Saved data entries
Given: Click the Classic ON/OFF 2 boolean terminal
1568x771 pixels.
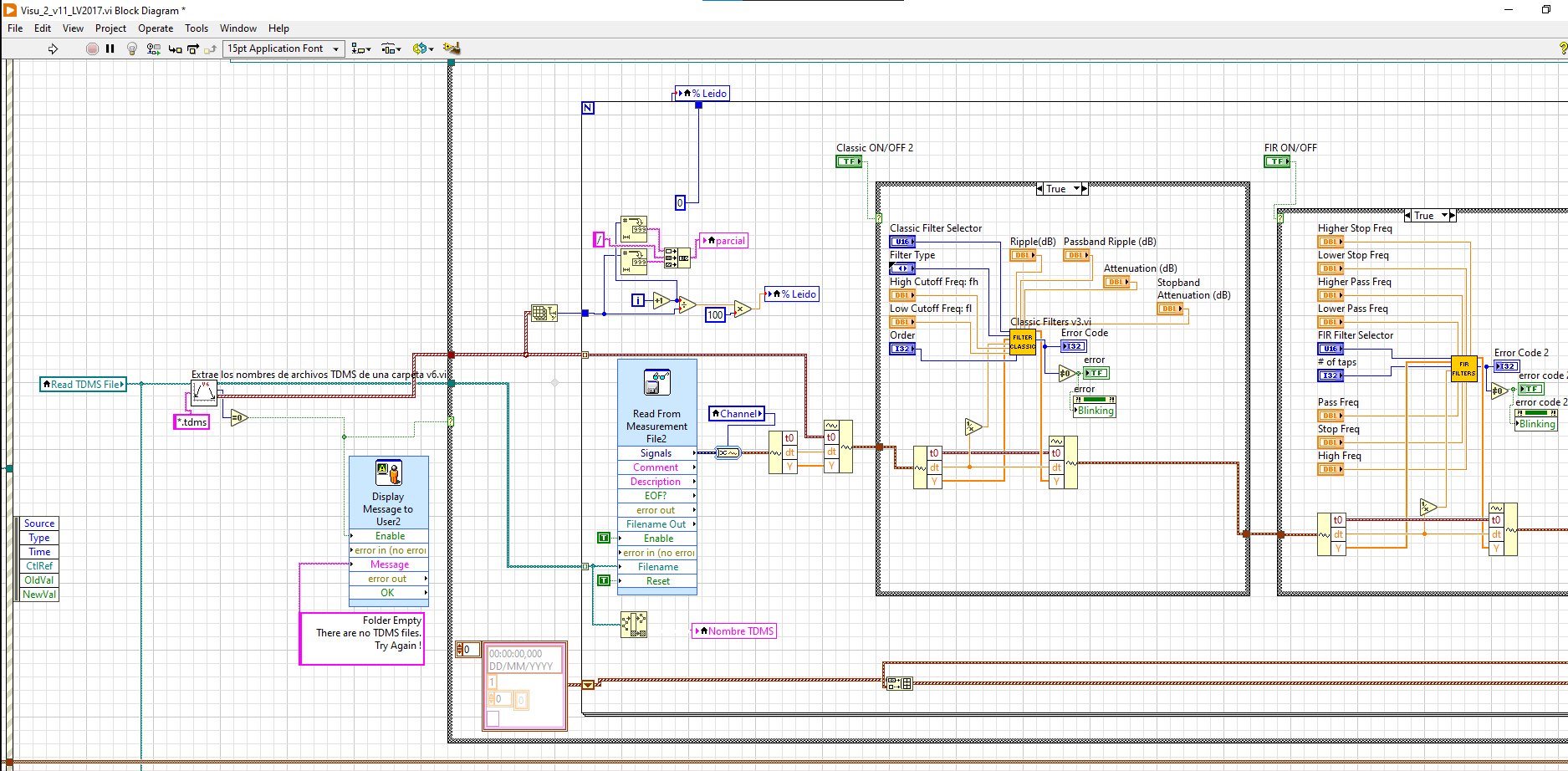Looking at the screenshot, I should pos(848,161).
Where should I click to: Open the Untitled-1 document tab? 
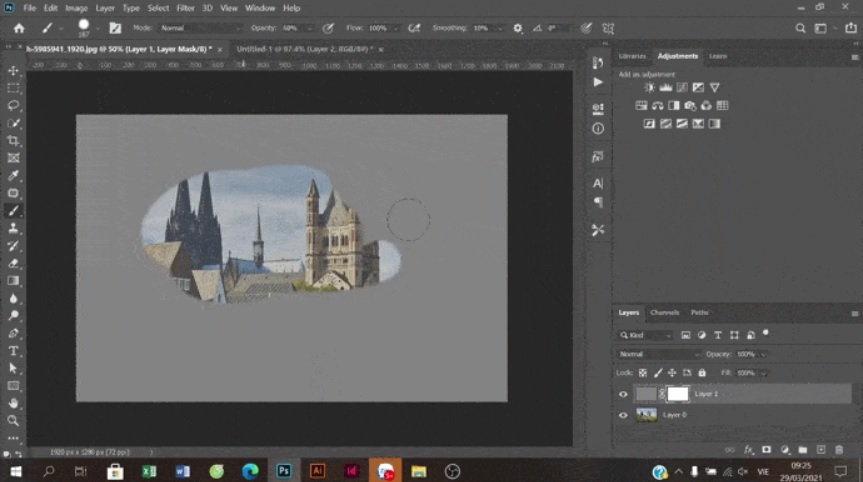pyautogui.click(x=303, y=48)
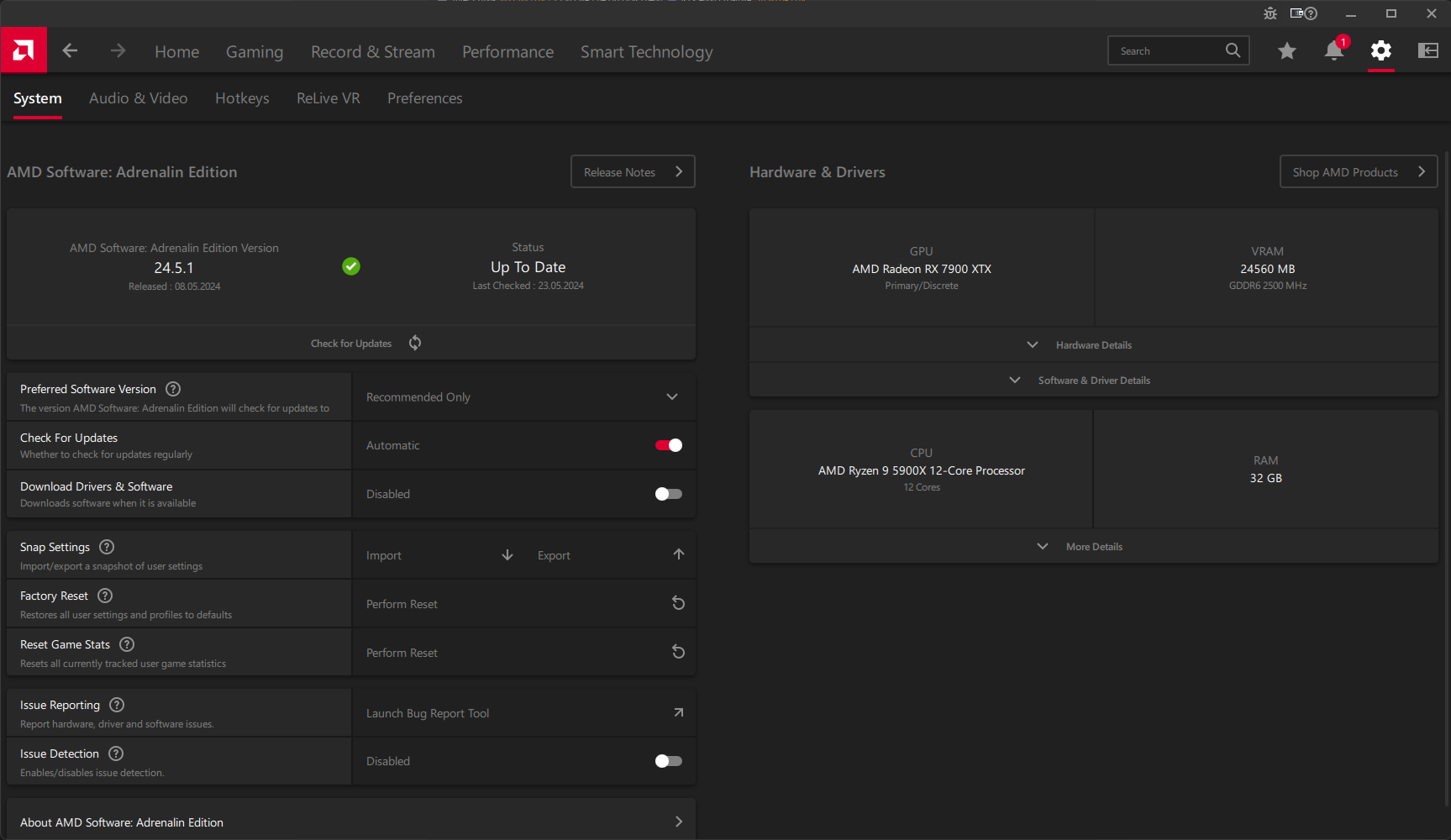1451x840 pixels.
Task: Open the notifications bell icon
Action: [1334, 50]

*Problem description*: Return every line of the records exactly as given, pictures excluded.

*Exercise result*:
Given: Click the Classic ON/OFF 2 boolean terminal
1568x771 pixels.
Looking at the screenshot, I should pos(848,161).
Where should I click to: Open the Untitled-1 document tab? 
pyautogui.click(x=303, y=48)
1451x840 pixels.
Task: Open the notifications bell icon
Action: [1334, 50]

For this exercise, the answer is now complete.